Contemporaneamente la legge Baccarini subì delle modifiche sostanziali apportate dal nuovo Ministro dei Lavori Pubblici Francesco Genala, con la promulgazione della legge 4 luglio 1886, rafforzata successivamente dalla legge 6 agosto 1893. La prima formulazione aveva dimostrato una sopravvalutazione delle capacità finanziarie e tecniche dello Stato, cui spettava l’iniziativa e l’esecuzione delle bonifiche di prima categoria, ma l’esperienza fallimentare dei primi quattro anni di applicazione in cui alle enunciazioni programmatiche non era seguita nessuna autorizzazione di spesa, suggerì che bisognava cambiare indirizzo. La legge del 1886 dava invece allo Stato la facoltà di concedere ai Consorzi, ma anche a società private e ad imprenditori, l’esecuzione delle bonifiche di prima categoria, con il pagamento in annualità della quota ad esso spettante, eliminando anche l’obbligo di rimborsare la plusvalenza. La legge del 1893 prevedeva invece non più la facoltà ma l’obbligo per lo Stato di concedere le bonifiche a Consorzi dichiarati obbligatori, agevolati da alcune disposizioni finanziarie e creditizie.
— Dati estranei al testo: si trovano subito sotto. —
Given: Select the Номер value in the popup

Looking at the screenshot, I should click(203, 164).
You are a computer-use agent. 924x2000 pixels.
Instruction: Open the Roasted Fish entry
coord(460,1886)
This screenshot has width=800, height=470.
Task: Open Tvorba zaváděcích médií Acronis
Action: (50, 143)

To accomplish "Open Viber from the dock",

Queste modifiche significarono la rinuncia all’intervento diretto dello Stato e quindi l’abbandono di qualunque iniziativa nel Mezzogiorno, laddove cioè i Consorzi non avevano una tradizione e l’iniziativa privata andava incontro a numerosi ostacoli. Se infatti dal 1886 al 1898 si costituirono numerosi enti di bonifica nell’Italia

settentrionale, una sola domanda di concessione provenne dalle province meridionali (dal comune di Vittoria in provincia di Siracusa)357.

L’accentramento decisionale che caratterizzava il nuovo Stato fece dimenticare i preziosi contributi apportati, come abbiamo visto, in epoca preunitaria da tecnici e governanti che conoscevano bene i caratteri ambientali del Meridione e che già avevano formulato progetti di intervento globale, sicuramente complessi da eseguire, ma che si proponevano di essere risolutivi.

Scriverà diversi decenni dopo Angelo Omodeo in un intervento in cui illustra le ragioni del fallimento delle bonifiche nel Meridione:

«La conformazione topografica dell’Italia Meridionale e Insulare, è tale che, salvo eccezioni, ogni bacino fluviale, compreso fra il crinale montano ed il mare, è così ristretto e raccolto da costituire un organismo idrologico non scindibile, i cui problemi, anche più disparati, si sovrappongono, e non possono ignorarsi a vicenda. Quindi, un’unica direttiva organica, deve presiedere alla sistemazione montana, al rimboschimento, ai laghi artificiali, alla produzione di energia, alle arginature, all’irrigazione, alla bonifica, compiti e funzioni di enti diversi, ma coordinati in un solo sistema. Ogni fiume di Italia Meridionale e Insulare deve avere in suo piano regolatore. La bonifica ne è soltanto una parte»358.

Il secolo si chiude con la legge Pavoncelli del 1899, che prevede sia l’intervento statale che quello privato, che sarà alla base del Testo Unico sulle bonifiche del 1900, importante perché segnerà una svolta fondamentale del concetto di bonifica: non più solo opere di prosciugamento ma anche opere stradali, opere idrauliche in piano e in montagna, rimboschimenti e rinsodamenti. Anche la sua applicazione non offrirà peraltro i risultati sperati.